By chance she hears his  Lonely Child, a work for voices and orchestra, in a broadcast of  its first performance in Vancouver.  The work speaks to her because she, too, was a lonely child.  Then the story of this tortured man becomes tangled with her own....

To find out more, all are invited to the launch party from 7 to 9 p.m.

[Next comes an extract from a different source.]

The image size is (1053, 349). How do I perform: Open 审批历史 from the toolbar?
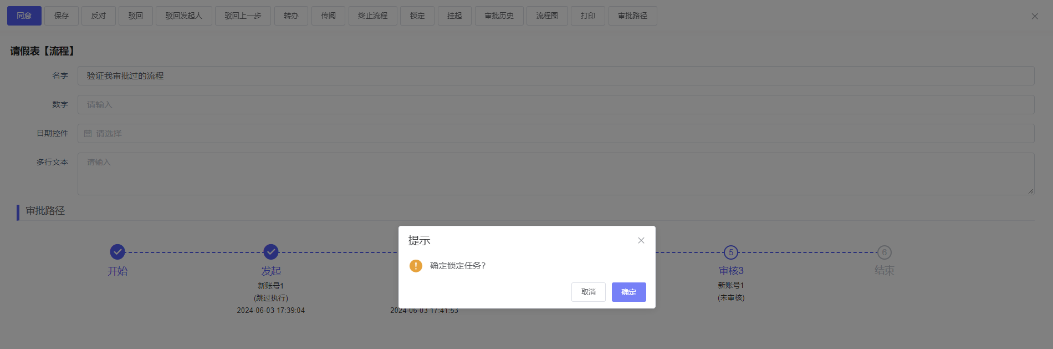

Wednesday May 27 at the Librairie Drawn and Quarterly, 211 Bernard West, Montreal.

Saturday, May 16, 2015

Okay, River Music Has Arrived

This photo's pretty poor, but I had to post it because it gives some idea of the lovely time I had on Thursday, May 14, presenting River Music to about 60 people in the Atwater Library.

The books arrived the day before, and I only saw a copy a bit before I began to talk about the book to the bibliophiles present.  (Jana Stuart, by the way, beautifully played Debussy's The Girl with the Flaxen Hair, a piece important to the story, as part of the presentation.) 

There will be more copies in stores soon, May 27 we'll celebrate with a launch party at Librairie Drawn and Quaterly.

Thursday, April 30, 2015

Out of Character: Maureen Forrester's Autobiography

The life of a great artist is never easy, particularly when he or she must fight for training.  The Canadian contralto Maureen Forrester is a brilliant example, and she also had the wit to write an engaging autobiography about how she succeeded.

Out of Character was published in 1986, 
when she was at the height of her career.  Funny, frank and full of insights into what it takes to forge a musical career, the book details her struggles at the beginning, her marriage to violinist Eugene Kash, the birth of her five children and her distingished international presence.  She lived another 24 years, dying in 2010 of dementia-related problems. 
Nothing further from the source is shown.